O desafio do governo federal na CP (Consulta Pública) de renovação das concessões das distribuidoras de energia, cujo relatório final deve ser enviado ao TCU (Tribunal de Contas da União) nos próximos dias, é destravar um processo de transição energética equilibrada. Essa é uma tarefa que abrangerá não apenas o processo de renovação das concessões conduzido pelo governo federal, mas também a agência reguladora e o Congresso e exigirá articulação entre as esferas, segundo análises de especialistas presentes em eventos do setor na semana passada.

“Estamos trabalhando nas diretrizes que permitam à ANEEL criar um contrato que possa ser adequado e flexível para esse momento de transformação”, disse o secretário-executivo adjunto do MME, Fernando Munhoz, em evento do TCU na quinta-feira passada.

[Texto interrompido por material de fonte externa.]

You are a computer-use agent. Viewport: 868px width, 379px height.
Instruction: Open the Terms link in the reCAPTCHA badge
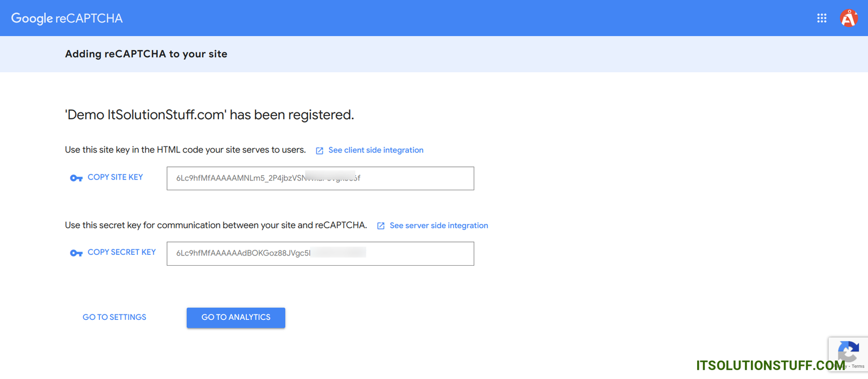click(858, 367)
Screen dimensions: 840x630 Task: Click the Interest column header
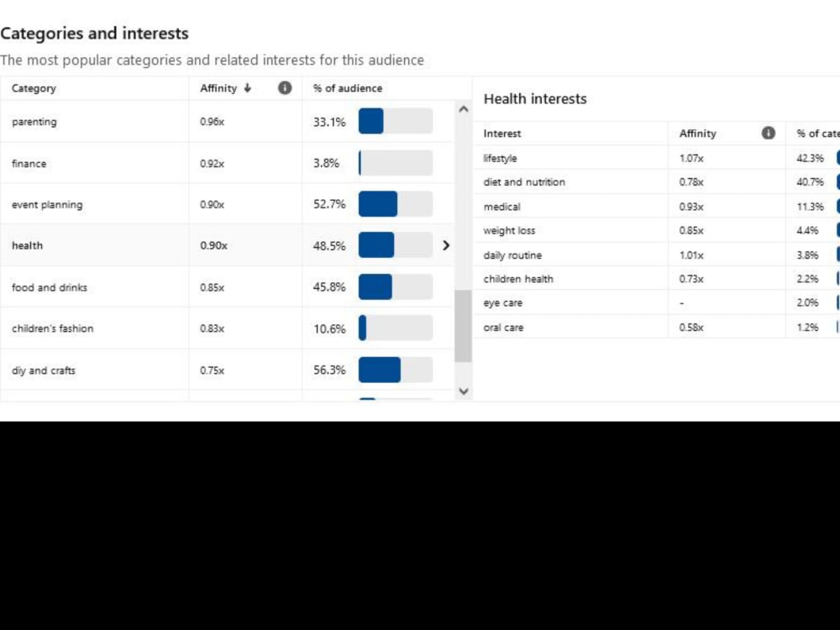click(x=502, y=134)
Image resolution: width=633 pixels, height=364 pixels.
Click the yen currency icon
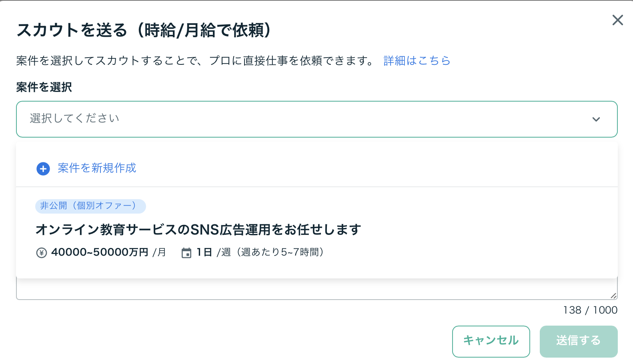click(42, 253)
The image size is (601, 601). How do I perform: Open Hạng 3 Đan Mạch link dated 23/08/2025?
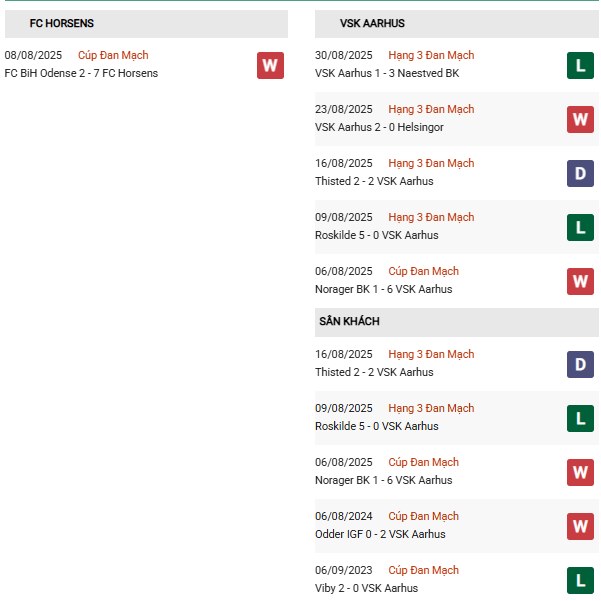point(431,110)
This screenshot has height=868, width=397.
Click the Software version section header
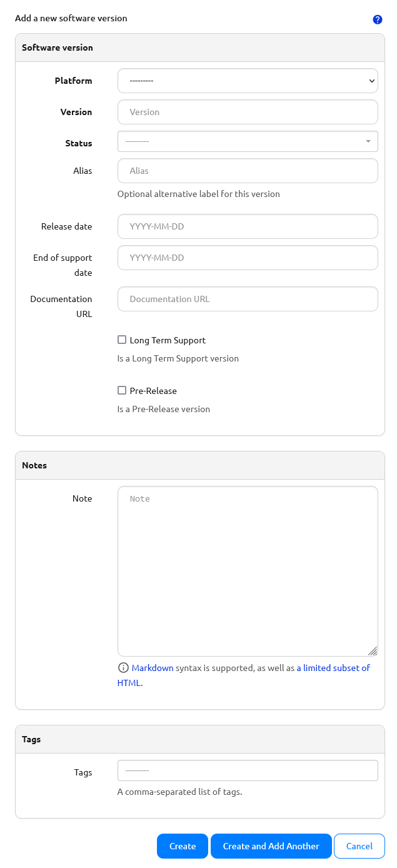coord(58,48)
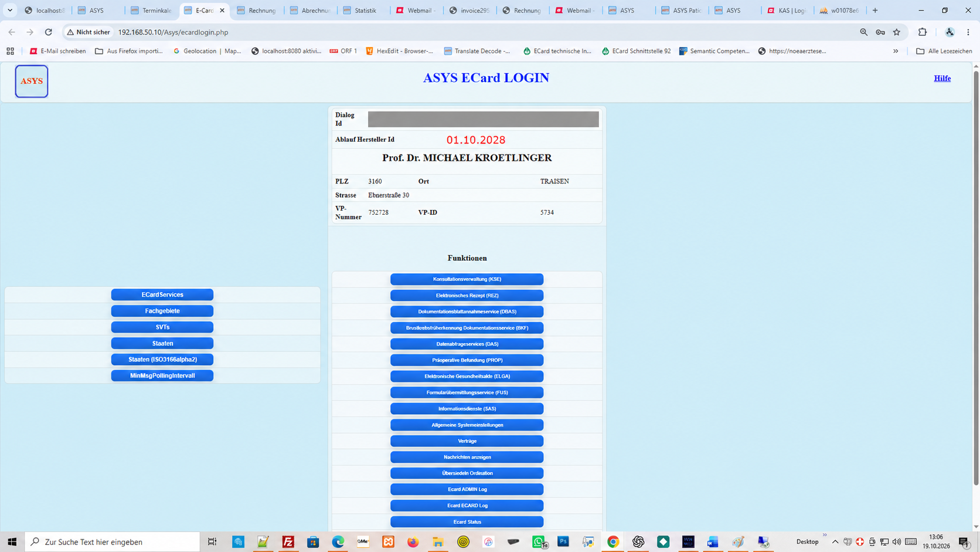Switch to the Terminkalender tab

[151, 11]
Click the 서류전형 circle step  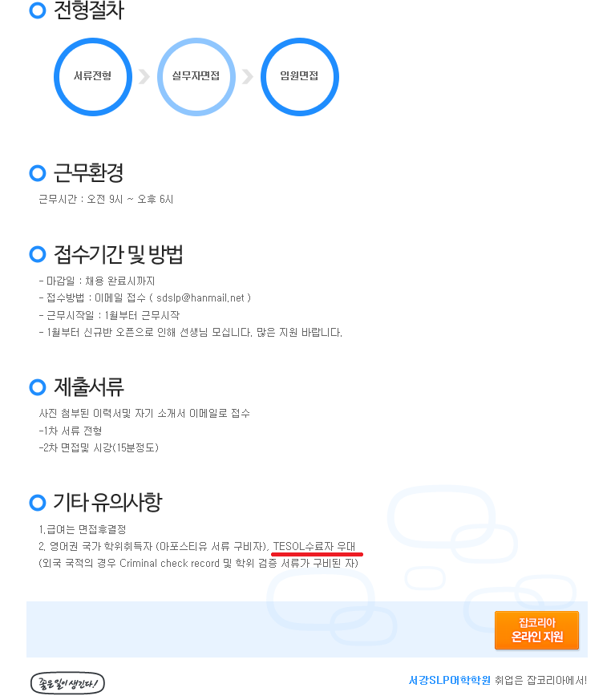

“A descarbonização precisa ser percebida na ponta, por quem consome, hoje está sendo percebida apenas pela indústria”, disse o secretário de energia elétrica, Gentil Nogueira, também no mesmo evento do TCU.

Separação fio e energia
O diretor executivo de regulação da Abradee (Associação Brasileira das Distribuidoras de Energia Elétrica), Ricardo Brandão, disse que o desafio será buscar o equilíbrio no contrato de concessão que garanta equilíbrio econômico-financeiro e flexibilidade para o mundo novo que surge com as transformações e em que a concorrência poderá ser mais ampla. “O contrato tem de ser menos prescritivo e mais baseado em princípios”, disse no evento do TCU.

Para a diretora da FGV-Ceri, Joísa Dutra, a separação fio e energia seria uma resposta adequada à transformação pela qual o setor elétrico passa. As distribuidoras passarão a se tornar plataformas de multisserviços sendo que muitas dessas soluções poderão ser oferecidas em ambiente concorrencial em que uma multiplicidade de agentes competirá. “Os contratos que estão sendo discutidos já devem, pelo menos, prever essa mudança de mentalidade”, disse Joisa, no evento do TCU.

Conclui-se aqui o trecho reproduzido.